• [RECORDED INFORMATION]
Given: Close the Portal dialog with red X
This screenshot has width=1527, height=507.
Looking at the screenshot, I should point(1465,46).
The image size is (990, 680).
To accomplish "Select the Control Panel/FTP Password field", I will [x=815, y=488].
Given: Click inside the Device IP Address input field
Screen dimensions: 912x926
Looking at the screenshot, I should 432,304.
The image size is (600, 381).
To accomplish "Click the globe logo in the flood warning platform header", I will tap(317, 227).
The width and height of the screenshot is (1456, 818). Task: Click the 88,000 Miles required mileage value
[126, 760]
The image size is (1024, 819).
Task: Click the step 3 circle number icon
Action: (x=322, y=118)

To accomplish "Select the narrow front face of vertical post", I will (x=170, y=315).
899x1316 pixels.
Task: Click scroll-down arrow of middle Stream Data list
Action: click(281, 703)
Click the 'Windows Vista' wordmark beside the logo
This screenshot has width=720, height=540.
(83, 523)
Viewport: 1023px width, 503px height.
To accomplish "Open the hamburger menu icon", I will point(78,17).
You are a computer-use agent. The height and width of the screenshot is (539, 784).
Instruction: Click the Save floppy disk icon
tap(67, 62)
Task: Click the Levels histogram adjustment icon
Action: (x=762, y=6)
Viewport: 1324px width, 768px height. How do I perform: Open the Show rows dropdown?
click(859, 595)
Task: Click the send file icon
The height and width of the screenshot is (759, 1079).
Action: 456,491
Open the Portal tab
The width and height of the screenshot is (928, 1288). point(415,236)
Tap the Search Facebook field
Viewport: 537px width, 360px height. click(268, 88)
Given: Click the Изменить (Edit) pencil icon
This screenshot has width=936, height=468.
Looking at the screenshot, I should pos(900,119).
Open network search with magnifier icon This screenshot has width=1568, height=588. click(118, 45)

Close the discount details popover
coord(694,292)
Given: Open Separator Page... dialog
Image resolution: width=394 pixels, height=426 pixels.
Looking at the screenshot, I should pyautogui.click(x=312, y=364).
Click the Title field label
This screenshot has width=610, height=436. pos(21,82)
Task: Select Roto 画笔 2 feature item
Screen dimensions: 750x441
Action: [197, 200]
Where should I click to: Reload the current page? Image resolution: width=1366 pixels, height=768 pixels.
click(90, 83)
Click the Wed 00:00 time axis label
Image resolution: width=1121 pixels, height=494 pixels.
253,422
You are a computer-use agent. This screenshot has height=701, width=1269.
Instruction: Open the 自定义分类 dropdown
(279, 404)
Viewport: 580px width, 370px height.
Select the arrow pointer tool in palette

• [PROMPT] Number of lines holding "agent" in the data: give it, with nothing else.

• [WRITTEN ANSWER] 2